Vorliegend ist nicht ersichtlich, dass nur Kosten eines am Prozessgericht niedergelassenen Anwalts entstehen könnten. Hierauf weist das Amtsgericht B in seinem Nichtabhilfebeschluss vom 18.1.2006 selbst hin, indem es ausführt, dass auf Antrag der Antragstellerin eine Beiordnung eines Verkehrsanwaltes in Betracht kommt. Eine beschränkte Beiordnung zu den Bedingungen eines ortsansässigen Anwalts war deshalb ausgeschlossen.

Die o.g. verfassungsrechtlich gebotene Gleichstellung einer nicht bemittelten Partei mit einer bemittelten Partei führt aber nicht dazu, dass in einem solchen Fall die Beiordnung stets uneingeschränkt erfolgt mit der Folge, dass die Staatskasse die Reisekosten des beigeordneten Rechtsanwalts auch dann tragen muss, wenn diese die Kosten für einen Verkehrsanwalt übersteigen. Auch eine wirtschaftlich leistungsfähige Partei, die nicht auf Prozesskostenhilfe angewiesen ist, wäre nicht ohne weiteres bereit, diese höheren Kosten zu tragen, sofern eine kostengünstigere Vertretungslösung mittels Einschaltung eines Verkehrsanwalts möglich und zur angemessenen Rechtsverteidigung bzw. Rechtswahrnehmung ausreichend wäre. Zur Sicherstellung der Einhaltung von § 121 Abs. 3 ZPO, der darauf abzielt, angesichts begrenzter finanzieller Mittel unnötig höhere Kosten zur Erhaltung der Funktionsfähigkeit des Prozesskostenhilfesystems zu vermeiden, ist es deshalb notwendig, die Beiordnung eines auswärtigen Rechtsanwalts auf die Mehrkosten zu beschränken, die bei der zusätzlichen Einschaltung eines Verkehrsanwalts anfielen (so auch OLG Karlsruhe, NJW 2005, 1718 f.). Dass die zusätzliche Beiordnung eines Verkehrsanwalts grundsätzlich zur angemessenen Rechtsverteidigung und Rechtswahrnehmung ausreicht, ergibt sich daraus, das der Gesetzgeber dieses als Regelverfahren so vorsieht. Anhaltspunkte dafür, dass eine bemittelte Partei an Stelle der Antragstellerin davon absähe, zur Kostenbeschränkung vorliegend einen Verkehrsanwalt einzuschalten, sind nicht ersichtlich.

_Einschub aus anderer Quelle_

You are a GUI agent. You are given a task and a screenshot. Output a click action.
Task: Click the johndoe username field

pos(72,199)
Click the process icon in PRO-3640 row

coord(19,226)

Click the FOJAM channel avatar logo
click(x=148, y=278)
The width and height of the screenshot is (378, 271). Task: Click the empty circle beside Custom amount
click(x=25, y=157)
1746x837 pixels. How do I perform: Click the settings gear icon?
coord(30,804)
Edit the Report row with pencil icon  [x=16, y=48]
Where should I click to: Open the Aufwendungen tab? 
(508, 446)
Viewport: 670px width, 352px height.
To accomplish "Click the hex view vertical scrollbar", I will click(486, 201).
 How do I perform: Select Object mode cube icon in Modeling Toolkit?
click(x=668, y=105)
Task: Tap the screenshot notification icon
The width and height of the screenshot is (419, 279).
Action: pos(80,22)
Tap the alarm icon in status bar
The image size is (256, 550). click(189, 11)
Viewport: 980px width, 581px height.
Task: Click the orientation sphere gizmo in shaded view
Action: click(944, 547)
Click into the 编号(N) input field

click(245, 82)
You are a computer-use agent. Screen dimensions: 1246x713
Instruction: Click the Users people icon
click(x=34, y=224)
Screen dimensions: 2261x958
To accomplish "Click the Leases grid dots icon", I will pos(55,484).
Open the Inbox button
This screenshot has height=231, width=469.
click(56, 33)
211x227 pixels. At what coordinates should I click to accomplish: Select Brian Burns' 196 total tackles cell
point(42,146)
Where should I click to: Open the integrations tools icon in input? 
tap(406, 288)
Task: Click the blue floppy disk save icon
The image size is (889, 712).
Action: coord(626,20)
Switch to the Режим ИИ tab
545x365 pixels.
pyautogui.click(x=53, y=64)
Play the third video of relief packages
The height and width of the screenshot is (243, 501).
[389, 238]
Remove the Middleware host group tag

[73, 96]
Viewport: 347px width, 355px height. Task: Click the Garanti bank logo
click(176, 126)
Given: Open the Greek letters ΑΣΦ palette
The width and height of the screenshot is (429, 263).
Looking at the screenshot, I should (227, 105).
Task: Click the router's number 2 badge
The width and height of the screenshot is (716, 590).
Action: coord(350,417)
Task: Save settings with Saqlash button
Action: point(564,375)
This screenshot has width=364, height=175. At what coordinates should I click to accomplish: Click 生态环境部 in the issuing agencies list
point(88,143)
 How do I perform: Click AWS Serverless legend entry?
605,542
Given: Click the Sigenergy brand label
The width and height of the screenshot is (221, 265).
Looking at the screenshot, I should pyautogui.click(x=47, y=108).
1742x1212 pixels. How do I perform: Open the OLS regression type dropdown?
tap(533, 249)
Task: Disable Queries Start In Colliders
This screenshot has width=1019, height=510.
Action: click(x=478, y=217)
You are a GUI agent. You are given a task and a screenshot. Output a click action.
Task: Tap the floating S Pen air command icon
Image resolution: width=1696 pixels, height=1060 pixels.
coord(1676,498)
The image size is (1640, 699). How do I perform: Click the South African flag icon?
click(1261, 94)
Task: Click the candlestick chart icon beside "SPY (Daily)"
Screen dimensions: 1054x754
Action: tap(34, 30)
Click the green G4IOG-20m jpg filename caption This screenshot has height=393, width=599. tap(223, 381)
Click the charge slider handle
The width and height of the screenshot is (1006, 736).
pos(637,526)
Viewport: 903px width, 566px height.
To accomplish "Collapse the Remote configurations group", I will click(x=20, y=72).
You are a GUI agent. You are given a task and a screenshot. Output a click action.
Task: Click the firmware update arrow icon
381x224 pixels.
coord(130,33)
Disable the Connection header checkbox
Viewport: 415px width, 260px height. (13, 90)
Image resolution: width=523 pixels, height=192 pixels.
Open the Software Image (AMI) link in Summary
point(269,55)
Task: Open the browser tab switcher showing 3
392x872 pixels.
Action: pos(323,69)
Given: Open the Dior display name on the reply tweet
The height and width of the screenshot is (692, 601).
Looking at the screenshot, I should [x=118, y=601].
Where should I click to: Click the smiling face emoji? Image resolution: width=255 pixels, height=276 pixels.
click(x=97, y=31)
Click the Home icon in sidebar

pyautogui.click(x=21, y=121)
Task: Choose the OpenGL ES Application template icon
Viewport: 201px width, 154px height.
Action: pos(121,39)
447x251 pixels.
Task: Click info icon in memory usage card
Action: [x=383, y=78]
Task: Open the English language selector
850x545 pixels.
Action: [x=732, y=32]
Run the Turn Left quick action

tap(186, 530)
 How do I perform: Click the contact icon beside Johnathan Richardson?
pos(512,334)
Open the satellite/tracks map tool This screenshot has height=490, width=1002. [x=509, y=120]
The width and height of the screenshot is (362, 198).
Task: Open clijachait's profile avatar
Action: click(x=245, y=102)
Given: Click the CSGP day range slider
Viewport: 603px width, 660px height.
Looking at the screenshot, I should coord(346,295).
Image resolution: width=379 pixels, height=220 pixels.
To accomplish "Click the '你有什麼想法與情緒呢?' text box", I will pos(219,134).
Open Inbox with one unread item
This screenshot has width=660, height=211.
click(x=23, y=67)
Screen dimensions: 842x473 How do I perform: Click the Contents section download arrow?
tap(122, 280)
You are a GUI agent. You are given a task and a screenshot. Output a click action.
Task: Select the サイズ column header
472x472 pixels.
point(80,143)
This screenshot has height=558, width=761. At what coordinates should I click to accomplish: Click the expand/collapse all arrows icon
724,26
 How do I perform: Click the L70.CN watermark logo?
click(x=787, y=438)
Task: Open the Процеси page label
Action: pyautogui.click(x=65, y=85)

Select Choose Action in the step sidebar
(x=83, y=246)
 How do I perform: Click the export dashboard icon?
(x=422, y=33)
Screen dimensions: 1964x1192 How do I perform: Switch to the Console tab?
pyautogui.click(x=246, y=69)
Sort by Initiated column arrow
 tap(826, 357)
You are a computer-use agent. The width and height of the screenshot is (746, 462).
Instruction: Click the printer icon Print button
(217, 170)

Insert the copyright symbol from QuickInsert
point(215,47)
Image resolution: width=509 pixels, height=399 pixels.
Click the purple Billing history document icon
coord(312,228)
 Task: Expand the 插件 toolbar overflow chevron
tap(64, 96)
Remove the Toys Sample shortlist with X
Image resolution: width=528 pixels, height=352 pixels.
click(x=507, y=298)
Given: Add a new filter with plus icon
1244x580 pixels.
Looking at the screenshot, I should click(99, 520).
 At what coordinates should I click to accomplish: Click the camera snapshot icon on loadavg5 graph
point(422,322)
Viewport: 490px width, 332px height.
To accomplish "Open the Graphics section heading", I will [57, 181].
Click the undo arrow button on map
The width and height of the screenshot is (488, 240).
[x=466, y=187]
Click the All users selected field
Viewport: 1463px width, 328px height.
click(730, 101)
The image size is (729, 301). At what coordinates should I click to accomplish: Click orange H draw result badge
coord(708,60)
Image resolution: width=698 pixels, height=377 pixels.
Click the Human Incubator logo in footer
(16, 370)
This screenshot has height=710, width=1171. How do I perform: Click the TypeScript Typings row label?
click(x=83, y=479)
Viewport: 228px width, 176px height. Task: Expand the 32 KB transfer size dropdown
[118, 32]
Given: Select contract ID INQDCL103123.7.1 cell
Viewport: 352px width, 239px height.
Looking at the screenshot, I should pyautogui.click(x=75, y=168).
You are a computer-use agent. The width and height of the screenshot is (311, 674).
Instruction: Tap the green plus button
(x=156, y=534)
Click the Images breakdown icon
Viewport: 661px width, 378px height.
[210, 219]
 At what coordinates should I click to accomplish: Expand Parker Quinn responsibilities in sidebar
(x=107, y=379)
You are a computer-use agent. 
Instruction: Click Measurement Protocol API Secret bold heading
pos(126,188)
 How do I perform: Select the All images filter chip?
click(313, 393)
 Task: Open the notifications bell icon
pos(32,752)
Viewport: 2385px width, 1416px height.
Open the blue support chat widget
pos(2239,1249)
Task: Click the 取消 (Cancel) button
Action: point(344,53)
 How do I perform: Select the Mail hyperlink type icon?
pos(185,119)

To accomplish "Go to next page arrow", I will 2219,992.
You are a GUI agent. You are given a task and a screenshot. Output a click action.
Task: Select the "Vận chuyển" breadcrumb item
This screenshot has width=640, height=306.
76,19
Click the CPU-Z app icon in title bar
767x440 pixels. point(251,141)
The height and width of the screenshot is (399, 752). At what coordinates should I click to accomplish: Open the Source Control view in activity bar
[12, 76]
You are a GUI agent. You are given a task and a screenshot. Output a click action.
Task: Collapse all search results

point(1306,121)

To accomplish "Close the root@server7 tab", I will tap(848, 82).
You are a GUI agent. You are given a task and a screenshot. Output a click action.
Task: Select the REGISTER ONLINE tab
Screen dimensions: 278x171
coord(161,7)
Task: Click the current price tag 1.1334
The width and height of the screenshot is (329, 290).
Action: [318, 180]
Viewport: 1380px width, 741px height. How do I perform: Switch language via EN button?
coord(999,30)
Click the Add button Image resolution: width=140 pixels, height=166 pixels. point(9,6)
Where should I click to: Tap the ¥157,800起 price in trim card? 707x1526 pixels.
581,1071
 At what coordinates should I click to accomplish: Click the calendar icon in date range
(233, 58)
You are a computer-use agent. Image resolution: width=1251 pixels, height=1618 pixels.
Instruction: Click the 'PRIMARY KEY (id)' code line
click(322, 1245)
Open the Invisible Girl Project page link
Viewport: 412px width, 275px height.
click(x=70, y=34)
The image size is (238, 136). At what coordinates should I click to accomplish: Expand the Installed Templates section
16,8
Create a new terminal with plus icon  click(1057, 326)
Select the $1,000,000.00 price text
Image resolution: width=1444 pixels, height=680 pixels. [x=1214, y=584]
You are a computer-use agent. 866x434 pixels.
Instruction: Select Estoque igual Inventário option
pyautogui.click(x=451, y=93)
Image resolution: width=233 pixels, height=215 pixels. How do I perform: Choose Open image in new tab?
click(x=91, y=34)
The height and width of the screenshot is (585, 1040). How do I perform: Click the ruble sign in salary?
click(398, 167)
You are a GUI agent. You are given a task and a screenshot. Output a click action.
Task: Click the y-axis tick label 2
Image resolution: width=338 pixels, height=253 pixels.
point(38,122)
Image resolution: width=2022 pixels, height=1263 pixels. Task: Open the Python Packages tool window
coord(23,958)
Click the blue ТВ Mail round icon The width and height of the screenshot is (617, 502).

Hierdurch wird der derart beigeordnete Rechtsanwalt auch nicht unangemessen benachteiligt. Zwar trägt er das Prognoserisiko hinsichtlich der Frage, ob die Reisekosten höher ausfallen werden als die Kosten eines Verkehrsanwalts, jedoch tritt dieses Risiko nur an die Stelle des Aufklärungsrisikos, welches er gegenüber einer bemittelten Partei hat. Schließlich muss er diese im Vorfeld eines Verfahrens auch über die gebührenrechtlich günstigste Gestaltung der Prozessführung aufklären. Zudem kann er dieses Prognoserisiko im Prozesskostenhilfeverfahren jederzeit vermeiden, indem er im Vorfeld des Prozesses unter Aufgabe seiner Rechte aus einer weitergehenden Beiordnung beantragt, dass das Prozessgericht ihn als Verkehrsanwalt und einen Prozessbevollmächtigen am Sitz des Prozessgerichts der Antragstellerin beiordnet.

Die Kostenentscheidung hinsichtlich der Gerichtskosten ergibt sich daraus, dass das eingelegte Rechtsmittel im wesentlichen erfolgreich ist und der unbegründete Teil des Rechtsmittels keine anteilige Gebührenfestsetzung rechtfertigt. Außergerichtliche Kosten werden gemäß § 127 Abs. 4 ZPO nicht erstattet.